_EXERCISE DETAILS:_ Arrange every line of the listing below as a numbered list, leaving out any blank lines.

_Items listed in a dataset:_
* * * *

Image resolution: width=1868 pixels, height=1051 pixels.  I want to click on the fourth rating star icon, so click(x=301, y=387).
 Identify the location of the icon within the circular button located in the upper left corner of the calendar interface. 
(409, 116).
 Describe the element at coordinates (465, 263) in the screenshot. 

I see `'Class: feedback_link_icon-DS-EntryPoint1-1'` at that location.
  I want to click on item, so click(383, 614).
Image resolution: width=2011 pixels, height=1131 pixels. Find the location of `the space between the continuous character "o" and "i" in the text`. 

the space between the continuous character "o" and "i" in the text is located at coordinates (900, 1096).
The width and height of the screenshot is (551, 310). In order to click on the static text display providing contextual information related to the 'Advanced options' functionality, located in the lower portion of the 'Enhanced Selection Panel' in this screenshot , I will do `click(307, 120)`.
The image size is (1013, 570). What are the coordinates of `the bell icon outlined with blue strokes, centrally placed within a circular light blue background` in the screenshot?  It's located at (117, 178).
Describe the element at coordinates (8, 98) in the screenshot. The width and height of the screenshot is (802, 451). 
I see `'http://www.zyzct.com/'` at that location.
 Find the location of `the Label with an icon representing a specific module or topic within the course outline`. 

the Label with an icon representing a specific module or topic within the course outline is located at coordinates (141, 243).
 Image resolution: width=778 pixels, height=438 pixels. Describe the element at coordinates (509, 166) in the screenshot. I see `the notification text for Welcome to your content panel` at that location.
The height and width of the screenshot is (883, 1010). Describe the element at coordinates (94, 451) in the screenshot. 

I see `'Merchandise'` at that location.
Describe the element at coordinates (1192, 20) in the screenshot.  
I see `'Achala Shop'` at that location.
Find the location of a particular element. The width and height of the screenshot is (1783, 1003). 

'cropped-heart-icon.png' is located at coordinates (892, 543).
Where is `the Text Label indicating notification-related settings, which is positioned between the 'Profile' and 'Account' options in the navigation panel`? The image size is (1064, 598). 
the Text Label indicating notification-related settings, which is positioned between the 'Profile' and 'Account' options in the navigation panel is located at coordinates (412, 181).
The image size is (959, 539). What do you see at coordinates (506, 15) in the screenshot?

* * * *

_TASK OUTPUT:_
1. Image resolution: width=1868 pixels, height=1051 pixels.  I want to click on the fourth rating star icon, so click(x=301, y=387).
2.  Identify the location of the icon within the circular button located in the upper left corner of the calendar interface. 
3. (409, 116).
4.  Describe the element at coordinates (465, 263) in the screenshot. 
5. I see `'Class: feedback_link_icon-DS-EntryPoint1-1'` at that location.
6.   I want to click on item, so click(383, 614).
7. Image resolution: width=2011 pixels, height=1131 pixels. Find the location of `the space between the continuous character "o" and "i" in the text`. 
8. the space between the continuous character "o" and "i" in the text is located at coordinates (900, 1096).
9. The width and height of the screenshot is (551, 310). In order to click on the static text display providing contextual information related to the 'Advanced options' functionality, located in the lower portion of the 'Enhanced Selection Panel' in this screenshot , I will do `click(307, 120)`.
10. The image size is (1013, 570). What are the coordinates of `the bell icon outlined with blue strokes, centrally placed within a circular light blue background` in the screenshot?  It's located at (117, 178).
11. Describe the element at coordinates (8, 98) in the screenshot. The width and height of the screenshot is (802, 451). 
12. I see `'http://www.zyzct.com/'` at that location.
13.  Find the location of `the Label with an icon representing a specific module or topic within the course outline`. 
14. the Label with an icon representing a specific module or topic within the course outline is located at coordinates (141, 243).
15.  Image resolution: width=778 pixels, height=438 pixels. Describe the element at coordinates (509, 166) in the screenshot. I see `the notification text for Welcome to your content panel` at that location.
16. The height and width of the screenshot is (883, 1010). Describe the element at coordinates (94, 451) in the screenshot. 
17. I see `'Merchandise'` at that location.
18. Describe the element at coordinates (1192, 20) in the screenshot.  
19. I see `'Achala Shop'` at that location.
20. Find the location of a particular element. The width and height of the screenshot is (1783, 1003). 
21. 'cropped-heart-icon.png' is located at coordinates (892, 543).
22. Where is `the Text Label indicating notification-related settings, which is positioned between the 'Profile' and 'Account' options in the navigation panel`? The image size is (1064, 598). 
23. the Text Label indicating notification-related settings, which is positioned between the 'Profile' and 'Account' options in the navigation panel is located at coordinates (412, 181).
24. The image size is (959, 539). What do you see at coordinates (506, 15) in the screenshot?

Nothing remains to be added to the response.